WHAT TO WORK ON: Extract every line of the records below verbatim, leaving nothing out and altering nothing.

TASK MATERIAL:
=====

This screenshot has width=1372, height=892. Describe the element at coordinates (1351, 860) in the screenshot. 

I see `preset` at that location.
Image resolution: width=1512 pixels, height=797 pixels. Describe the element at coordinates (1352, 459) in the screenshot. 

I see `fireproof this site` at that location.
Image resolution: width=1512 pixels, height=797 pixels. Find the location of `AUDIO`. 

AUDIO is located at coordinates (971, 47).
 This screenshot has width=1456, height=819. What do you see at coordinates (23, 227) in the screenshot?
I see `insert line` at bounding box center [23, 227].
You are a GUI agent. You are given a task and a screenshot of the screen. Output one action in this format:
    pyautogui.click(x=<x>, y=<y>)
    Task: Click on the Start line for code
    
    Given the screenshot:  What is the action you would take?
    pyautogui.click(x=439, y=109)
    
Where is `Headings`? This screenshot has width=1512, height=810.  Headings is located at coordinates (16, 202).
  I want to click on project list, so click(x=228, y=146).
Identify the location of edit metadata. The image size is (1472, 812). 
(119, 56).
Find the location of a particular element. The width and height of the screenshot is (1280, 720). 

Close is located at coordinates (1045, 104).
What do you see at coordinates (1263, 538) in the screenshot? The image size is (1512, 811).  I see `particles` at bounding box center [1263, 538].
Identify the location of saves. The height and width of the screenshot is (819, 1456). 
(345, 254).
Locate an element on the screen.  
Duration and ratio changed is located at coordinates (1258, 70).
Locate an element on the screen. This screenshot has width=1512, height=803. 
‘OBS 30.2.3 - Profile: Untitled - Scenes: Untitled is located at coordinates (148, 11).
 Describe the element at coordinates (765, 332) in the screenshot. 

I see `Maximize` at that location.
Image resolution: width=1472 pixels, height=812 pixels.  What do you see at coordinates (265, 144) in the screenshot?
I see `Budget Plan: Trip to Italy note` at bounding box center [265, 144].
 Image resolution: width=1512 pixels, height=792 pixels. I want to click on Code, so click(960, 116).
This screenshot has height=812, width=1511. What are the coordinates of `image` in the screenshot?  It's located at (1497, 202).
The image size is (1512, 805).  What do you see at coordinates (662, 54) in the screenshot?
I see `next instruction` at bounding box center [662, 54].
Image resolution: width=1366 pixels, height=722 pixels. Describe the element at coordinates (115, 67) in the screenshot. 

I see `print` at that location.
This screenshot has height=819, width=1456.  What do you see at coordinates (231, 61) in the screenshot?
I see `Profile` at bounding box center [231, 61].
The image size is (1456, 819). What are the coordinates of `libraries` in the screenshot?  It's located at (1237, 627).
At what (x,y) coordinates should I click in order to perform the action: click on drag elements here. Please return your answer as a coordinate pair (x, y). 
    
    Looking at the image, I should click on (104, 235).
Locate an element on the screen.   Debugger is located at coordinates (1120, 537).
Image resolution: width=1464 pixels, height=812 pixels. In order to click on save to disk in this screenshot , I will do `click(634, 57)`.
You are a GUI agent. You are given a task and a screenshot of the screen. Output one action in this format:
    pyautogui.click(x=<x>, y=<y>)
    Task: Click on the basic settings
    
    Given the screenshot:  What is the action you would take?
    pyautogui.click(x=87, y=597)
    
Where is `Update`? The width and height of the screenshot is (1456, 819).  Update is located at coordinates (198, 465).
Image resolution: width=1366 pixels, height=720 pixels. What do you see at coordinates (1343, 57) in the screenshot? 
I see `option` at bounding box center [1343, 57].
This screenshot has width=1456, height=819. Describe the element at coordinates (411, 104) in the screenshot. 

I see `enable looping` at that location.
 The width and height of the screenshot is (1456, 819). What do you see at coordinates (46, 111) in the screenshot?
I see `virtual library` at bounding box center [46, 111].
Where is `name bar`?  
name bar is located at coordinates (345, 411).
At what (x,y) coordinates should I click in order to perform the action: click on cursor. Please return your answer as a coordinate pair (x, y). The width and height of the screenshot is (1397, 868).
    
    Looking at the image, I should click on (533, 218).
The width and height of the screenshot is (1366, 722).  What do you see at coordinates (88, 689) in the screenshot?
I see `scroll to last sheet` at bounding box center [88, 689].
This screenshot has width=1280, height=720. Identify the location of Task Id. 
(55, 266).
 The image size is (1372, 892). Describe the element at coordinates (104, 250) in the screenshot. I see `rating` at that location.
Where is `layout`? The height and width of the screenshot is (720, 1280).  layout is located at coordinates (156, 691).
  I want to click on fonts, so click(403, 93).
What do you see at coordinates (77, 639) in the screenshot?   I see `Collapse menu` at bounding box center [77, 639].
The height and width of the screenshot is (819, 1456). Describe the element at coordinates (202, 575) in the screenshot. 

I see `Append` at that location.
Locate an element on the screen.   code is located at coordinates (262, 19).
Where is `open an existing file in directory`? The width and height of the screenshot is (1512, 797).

=====

ANSWER TO THIS PROBLEM:
This screenshot has width=1372, height=892. Describe the element at coordinates (1351, 860) in the screenshot. 

I see `preset` at that location.
Image resolution: width=1512 pixels, height=797 pixels. Describe the element at coordinates (1352, 459) in the screenshot. 

I see `fireproof this site` at that location.
Image resolution: width=1512 pixels, height=797 pixels. Find the location of `AUDIO`. 

AUDIO is located at coordinates (971, 47).
 This screenshot has width=1456, height=819. What do you see at coordinates (23, 227) in the screenshot?
I see `insert line` at bounding box center [23, 227].
You are a GUI agent. You are given a task and a screenshot of the screen. Output one action in this format:
    pyautogui.click(x=<x>, y=<y>)
    Task: Click on the Start line for code
    
    Given the screenshot:  What is the action you would take?
    pyautogui.click(x=439, y=109)
    
Where is `Headings`? This screenshot has width=1512, height=810.  Headings is located at coordinates (16, 202).
  I want to click on project list, so click(x=228, y=146).
Identify the location of edit metadata. The image size is (1472, 812). 
(119, 56).
Find the location of a particular element. The width and height of the screenshot is (1280, 720). 

Close is located at coordinates (1045, 104).
What do you see at coordinates (1263, 538) in the screenshot? The image size is (1512, 811).  I see `particles` at bounding box center [1263, 538].
Identify the location of saves. The height and width of the screenshot is (819, 1456). 
(345, 254).
Locate an element on the screen.  
Duration and ratio changed is located at coordinates (1258, 70).
Locate an element on the screen. This screenshot has width=1512, height=803. 
‘OBS 30.2.3 - Profile: Untitled - Scenes: Untitled is located at coordinates (148, 11).
 Describe the element at coordinates (765, 332) in the screenshot. 

I see `Maximize` at that location.
Image resolution: width=1472 pixels, height=812 pixels.  What do you see at coordinates (265, 144) in the screenshot?
I see `Budget Plan: Trip to Italy note` at bounding box center [265, 144].
 Image resolution: width=1512 pixels, height=792 pixels. I want to click on Code, so click(960, 116).
This screenshot has height=812, width=1511. What are the coordinates of `image` in the screenshot?  It's located at (1497, 202).
The image size is (1512, 805).  What do you see at coordinates (662, 54) in the screenshot?
I see `next instruction` at bounding box center [662, 54].
Image resolution: width=1366 pixels, height=722 pixels. Describe the element at coordinates (115, 67) in the screenshot. 

I see `print` at that location.
This screenshot has height=819, width=1456.  What do you see at coordinates (231, 61) in the screenshot?
I see `Profile` at bounding box center [231, 61].
The image size is (1456, 819). What are the coordinates of `libraries` in the screenshot?  It's located at (1237, 627).
At what (x,y) coordinates should I click in order to perform the action: click on drag elements here. Please return your answer as a coordinate pair (x, y). 
    
    Looking at the image, I should click on (104, 235).
Locate an element on the screen.   Debugger is located at coordinates (1120, 537).
Image resolution: width=1464 pixels, height=812 pixels. In order to click on save to disk in this screenshot , I will do `click(634, 57)`.
You are a GUI agent. You are given a task and a screenshot of the screen. Output one action in this format:
    pyautogui.click(x=<x>, y=<y>)
    Task: Click on the basic settings
    
    Given the screenshot:  What is the action you would take?
    pyautogui.click(x=87, y=597)
    
Where is `Update`? The width and height of the screenshot is (1456, 819).  Update is located at coordinates (198, 465).
Image resolution: width=1366 pixels, height=720 pixels. What do you see at coordinates (1343, 57) in the screenshot? 
I see `option` at bounding box center [1343, 57].
This screenshot has width=1456, height=819. Describe the element at coordinates (411, 104) in the screenshot. 

I see `enable looping` at that location.
 The width and height of the screenshot is (1456, 819). What do you see at coordinates (46, 111) in the screenshot?
I see `virtual library` at bounding box center [46, 111].
Where is `name bar`?  
name bar is located at coordinates (345, 411).
At what (x,y) coordinates should I click in order to perform the action: click on cursor. Please return your answer as a coordinate pair (x, y). The width and height of the screenshot is (1397, 868).
    
    Looking at the image, I should click on (533, 218).
The width and height of the screenshot is (1366, 722).  What do you see at coordinates (88, 689) in the screenshot?
I see `scroll to last sheet` at bounding box center [88, 689].
This screenshot has width=1280, height=720. Identify the location of Task Id. 
(55, 266).
 The image size is (1372, 892). Describe the element at coordinates (104, 250) in the screenshot. I see `rating` at that location.
Where is `layout`? The height and width of the screenshot is (720, 1280).  layout is located at coordinates (156, 691).
  I want to click on fonts, so click(403, 93).
What do you see at coordinates (77, 639) in the screenshot?   I see `Collapse menu` at bounding box center [77, 639].
The height and width of the screenshot is (819, 1456). Describe the element at coordinates (202, 575) in the screenshot. 

I see `Append` at that location.
Locate an element on the screen.   code is located at coordinates (262, 19).
Where is `open an existing file in directory`? The width and height of the screenshot is (1512, 797).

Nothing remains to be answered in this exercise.